The other challenge is identifying dependencies that come from BPO and supply-chain arrangements. “If you’re outsourcing HR, you probably want to keep backups of everything you send to that company,” says Fred Cohen, CEO of Fred Cohen & Associates, information security specialists.
Mobility is another potential stumbling block. “Many people are surprised at how much data is on peoples’ PCs and laptops,” Unisys’ Dillman says. “If they can’t use them, which occurred after Katrina, the business may not be able to operate.” And finally, it’s important not to overlook information lifecycle issues tied to regulations such as HIPAA and Sarbanes-Oxley.
Several vendors -- including Fred Cohen & Associates, IBM, Paisley Consulting, PricewaterhouseCoopers, Protiviti, SAIC, SunGard, and Unisys -- provide services to help companies through this process.
What should this modeling exercise produce? In some cases it’s simply a spreadsheet or database that lists different processes and their dependencies. In other cases it may be a large diagram or several diagrams that map out these dependencies through the various layers using icons and colored arrows or process flows. In other cases, the diagram may be linked to a database. “We find that Excel spreadsheets are a major tool for this purpose,” Burton’s Henry says. Tools are also available from Paisley Consulting, Proforma, SunGard, Strohl Systems, and Triaster to help with parts of this process, as well as the final result. Protiviti and Unisys have their own tools that they use with customers.
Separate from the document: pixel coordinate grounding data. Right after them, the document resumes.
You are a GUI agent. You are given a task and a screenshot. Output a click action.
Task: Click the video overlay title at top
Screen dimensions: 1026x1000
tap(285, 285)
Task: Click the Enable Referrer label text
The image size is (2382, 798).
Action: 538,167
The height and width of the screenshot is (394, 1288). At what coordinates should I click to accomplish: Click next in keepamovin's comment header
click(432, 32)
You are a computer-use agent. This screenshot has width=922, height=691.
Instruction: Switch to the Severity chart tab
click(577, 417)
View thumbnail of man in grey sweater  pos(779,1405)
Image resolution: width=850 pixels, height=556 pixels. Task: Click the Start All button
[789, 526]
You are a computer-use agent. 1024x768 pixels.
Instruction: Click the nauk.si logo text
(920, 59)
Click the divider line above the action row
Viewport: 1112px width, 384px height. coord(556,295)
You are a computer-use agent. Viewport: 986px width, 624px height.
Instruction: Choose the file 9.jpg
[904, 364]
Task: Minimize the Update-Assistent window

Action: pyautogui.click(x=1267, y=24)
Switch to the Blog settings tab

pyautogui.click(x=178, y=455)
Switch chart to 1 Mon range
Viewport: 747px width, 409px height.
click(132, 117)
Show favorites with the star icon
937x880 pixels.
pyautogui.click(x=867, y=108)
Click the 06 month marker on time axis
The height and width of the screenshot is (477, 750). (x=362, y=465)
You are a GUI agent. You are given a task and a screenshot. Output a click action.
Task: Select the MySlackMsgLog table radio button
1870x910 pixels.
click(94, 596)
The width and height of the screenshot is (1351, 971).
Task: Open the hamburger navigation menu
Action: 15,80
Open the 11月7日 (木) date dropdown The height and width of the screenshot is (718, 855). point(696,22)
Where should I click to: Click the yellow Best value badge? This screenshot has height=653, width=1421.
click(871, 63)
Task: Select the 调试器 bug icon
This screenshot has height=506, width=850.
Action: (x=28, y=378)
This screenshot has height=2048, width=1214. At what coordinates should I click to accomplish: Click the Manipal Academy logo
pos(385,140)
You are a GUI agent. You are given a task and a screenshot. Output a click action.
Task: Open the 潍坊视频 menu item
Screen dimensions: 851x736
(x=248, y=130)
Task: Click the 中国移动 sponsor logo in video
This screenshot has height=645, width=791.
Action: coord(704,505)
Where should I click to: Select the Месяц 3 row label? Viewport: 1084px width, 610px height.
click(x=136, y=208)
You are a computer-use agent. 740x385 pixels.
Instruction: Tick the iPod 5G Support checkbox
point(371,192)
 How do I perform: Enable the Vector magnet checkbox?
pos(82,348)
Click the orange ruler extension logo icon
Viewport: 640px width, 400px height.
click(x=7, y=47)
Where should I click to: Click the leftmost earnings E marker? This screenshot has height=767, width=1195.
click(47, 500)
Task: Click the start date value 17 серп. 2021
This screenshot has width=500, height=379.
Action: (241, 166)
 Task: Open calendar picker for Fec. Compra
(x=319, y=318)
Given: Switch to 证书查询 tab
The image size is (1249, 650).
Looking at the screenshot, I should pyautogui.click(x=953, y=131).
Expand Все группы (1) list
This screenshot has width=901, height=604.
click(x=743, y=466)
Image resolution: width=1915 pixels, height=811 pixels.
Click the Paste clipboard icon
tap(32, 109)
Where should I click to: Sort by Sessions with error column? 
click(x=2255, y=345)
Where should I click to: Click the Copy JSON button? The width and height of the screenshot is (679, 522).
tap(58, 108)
“Our deliverable is usually a diagram with some type of text or database behind it,” Walch says. “The process model usually shows different entities such as people, business units, business partners, applications, infrastructure, and databases and describes the relationships between them and information flow. You’ll see integration with Tivoli, Remedy, Paragon, or something similar.” IT can use these diagrams and databases to understand the consequences and scope of various types of outages, as well as for subsequent forensic analysis.
Assessing the Risks
This model is then used in the other part of this workshop process, which is to rank the importance of processes and to assess risks. Disaster recovery specialists are more concerned about specific risks, such as hurricanes, but business continuity planners tend to talk more in systems and processes. “I need a plan to tell me what to do when the power goes out,” Protiviti’s Porier says. “It doesn’t matter what caused it.”